Tailoring Model Design to the Available Data and Reflecting the Intended Use of the Device
Model design should be suited to the available data and actively mitigate against known risks (e.g., overfitting, performance degradation, security risks). The Guiding Principles suggest that the regulators may expect developers to provide more detailed information to demonstrate alignment between a product’s proposed intended use and indications for use and the design of the model in terms of mitigating risks and demonstrating efficacy and performance.
Placing Focus on the Performance of the Human-AI Team
To the extent the model has a human element, developers should consider human factors and interpretability of model outputs. Considerations that inform traditional device development, such as the impact of human factors, the need for specialized training to use the device, and the expected effect on clinical outcomes (i.e., improvements) and impact on clinical and other user work flows, will be equally important for machine-learning tools.
Demonstrating Device Performance by Testing During Clinically Relevant Conditions
Device performance should be evaluated independently of the training data set. Testing performance should consider the intended patient population, clinical environment, human users, measurement inputs and potential confounding factors.
Providing Users With Clear, Essential Information
Users should be provided with clear, contextually relevant information, including the product’s intended use and indications for use, information about the model’s performance in relevant subgroups, characteristics of the data used to train and test the model, acceptable inputs, known limitations, how to interpret the user interface and how the model integrates into the clinical workflow. Users also should be apprised of device modifications, updates from real-world performance monitoring, the basis for decision-making, and a way to communicate product concerns to the developers.

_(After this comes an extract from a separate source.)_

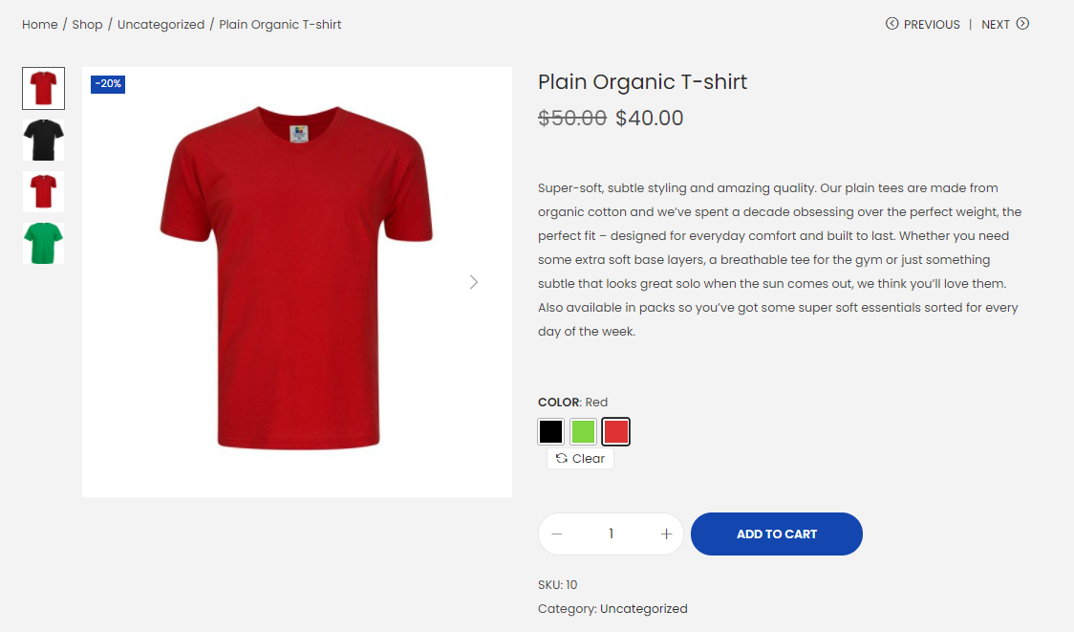Choose the green color swatch

tap(584, 432)
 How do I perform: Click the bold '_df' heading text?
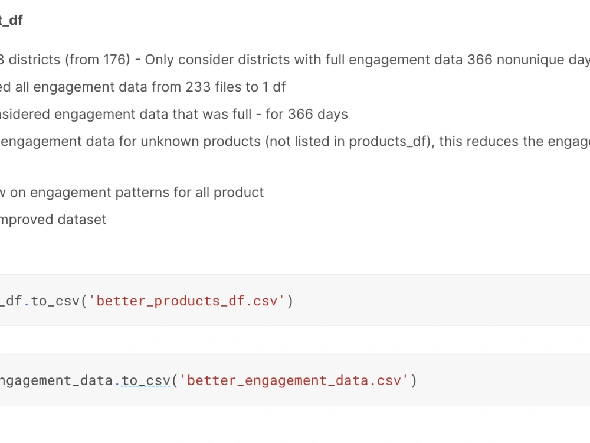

Monitoring Deployed Models for Performance and Ensuring Retraining Risks are Managed
Developers should monitor deployed models. Additionally, when models are trained after deployment, whether continually or periodically, developers should ensure that there are appropriate controls to manage risks of overfitting, unintended bias or degradation of the model (e.g., dataset rift) that could impact the safety or performance of the deployed model. Developers also should consider how to ensure that the datasets they use to develop and train models will not become stale or outdated over time. The Guiding Principles suggest that regulators will expect developers to consider how changes to real-world clinical assumptions, diagnosis or treatment standards may impact the tool’s performance over its expected lifecycle.
Although the Guiding Principles provide practical, common-sense principles for GMLP, the concepts are not necessarily new. The more challenging task for the regulators and for industry will be developing concrete practices, policies and procedures for ML tools within or alongside the existing framework for medical device quality system regulation in the United States, UK, European Union and other regions.
The Guiding Principles docket, FDA-2019-N-1185, is open for public comment. FDA recently announced that it plans to publish a draft guidance on Marketing Submission Recommendations for A Change Control Plan for Artificial Intelligence/Machine Learning (AI/ML)-Enabled Device Software Functions, as development resources in permit, in current Fiscal Year 2022.